Para gamer mulai mempertanyakan keakuratan rating umur yang dikeluarkan oleh IGRS. Hal ini semakin menarik perhatian karena rating tersebut berdampak langsung pada pengalaman bermain mereka.
IGRS dikelola oleh Kementerian Komunikasi dan Digital (Komdigi), sebagai bagian dari upaya pemerintah untuk menciptakan sistem yang aman dan bertanggung jawab dalam industri game. Layanan ini bertujuan untuk mengklasifikasikan game yang beredar di Indonesia sesuai dengan peraturan yang berlaku.
Pengertian dan Tujuan IGRS dalam Industri Game
IGRS merupakan layanan publik yang dihadirkan oleh pemerintah, khususnya Komdigi, untuk memastikan bahwa game yang beredar di Tanah Air sesuai dengan norma sosial dan budaya. Dengan tujuan ini, IGRS bertindak sebagai pengawasan terhadap konten digital yang dapat berdampak pada masyarakat.
Klasifikasi game dilakukan berdasar pada Peraturan Menteri Komunikasi dan Informatika Nomor 2 Tahun 2024. Dari sini, dapat disimpulkan bahwa pengaturan ini bersifat legal dan telah melalui prosedur yang diakui.
Melalui sistem klasifikasi yang jelas dan akuntabel, IGRS berupaya melindungi masyarakat, terutama anak-anak, dari konten yang tidak sesuai. Ini juga menjadi cara untuk mendorong perkembangan industri game di Indonesia agar tetap pada jalur yang benar.
Proses Klasifikasi Game dalam IGRS
Proses klasifikasi game dilakukan dengan mendaftar dan mengklasifikasikan produk sesuai dengan kategori usia yang telah ditentukan.
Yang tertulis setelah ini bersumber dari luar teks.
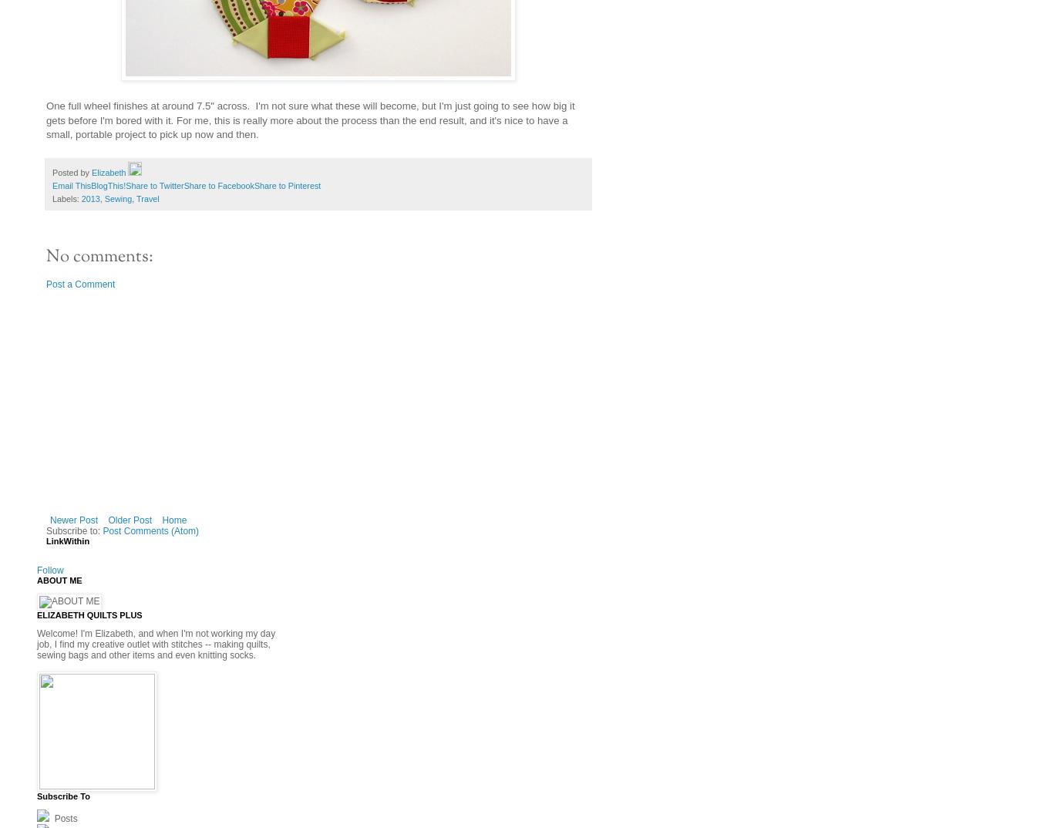  What do you see at coordinates (79, 197) in the screenshot?
I see `'2013'` at bounding box center [79, 197].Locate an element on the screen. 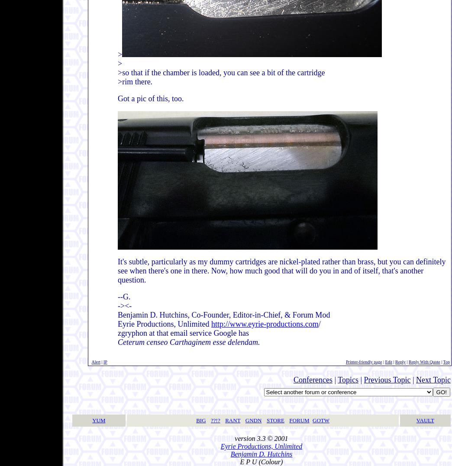 The height and width of the screenshot is (466, 452). 'GOTW' is located at coordinates (313, 421). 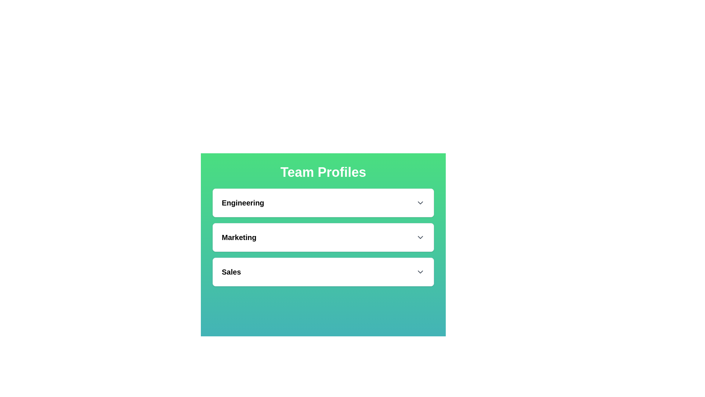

Konsultasi publik menjadi bagian penting dari proses ini, sehingga masyarakat dapat memberikan masukan mengenai klasifikasi game yang ada.
Setelah pendaftaran, setiap game akan dievaluasi berdasarkan konten, tema, dan berbagai unsur lain yang bisa memengaruhi peringkat umur. Hal ini penting agar rating yang diberikan dapat diandalkan dan sesuai dengan ekspektasi masyarakat.
Proses ini tidak hanya membantu penerbit dalam mendistribusikan game mereka secara resmi, tetapi juga memberi jaminan kepada konsumen. Masyarakat dapat merasa lebih aman saat memilih konten game untuk dimainkan.
Peran IGRS dalam Melindungi Konsumen dan Industri
Dengan adanya IGRS, perlindungan konsumen menjadi lebih terjamin. Rating umur yang jelas dan transparan membantu orang tua dalam menentukan game yang tepat untuk anak-anak mereka. Ini menjadi langkah positif dalam mengedukasi masyarakat tentang dampak konten game.
Tidak hanya melindungi konsumen, IGRS juga mendorong pertumbuhan berkelanjutan industri game nasional. Dengan regulasi yang ketat, pengembang game diharapkan dapat menciptakan konten yang berkualitas dan sesuai dengan standar yang ditetapkan.
Seiring perkembangan teknologi dan budaya digital, keberadaan IGRS membawa Indonesia ke arah yang lebih baik dalam pengelolaan konten digital. Ini adalah bukti nyata komitmen pemerintah untuk menciptakan iklim yang sehat bagi industri kreatif dalam negeri.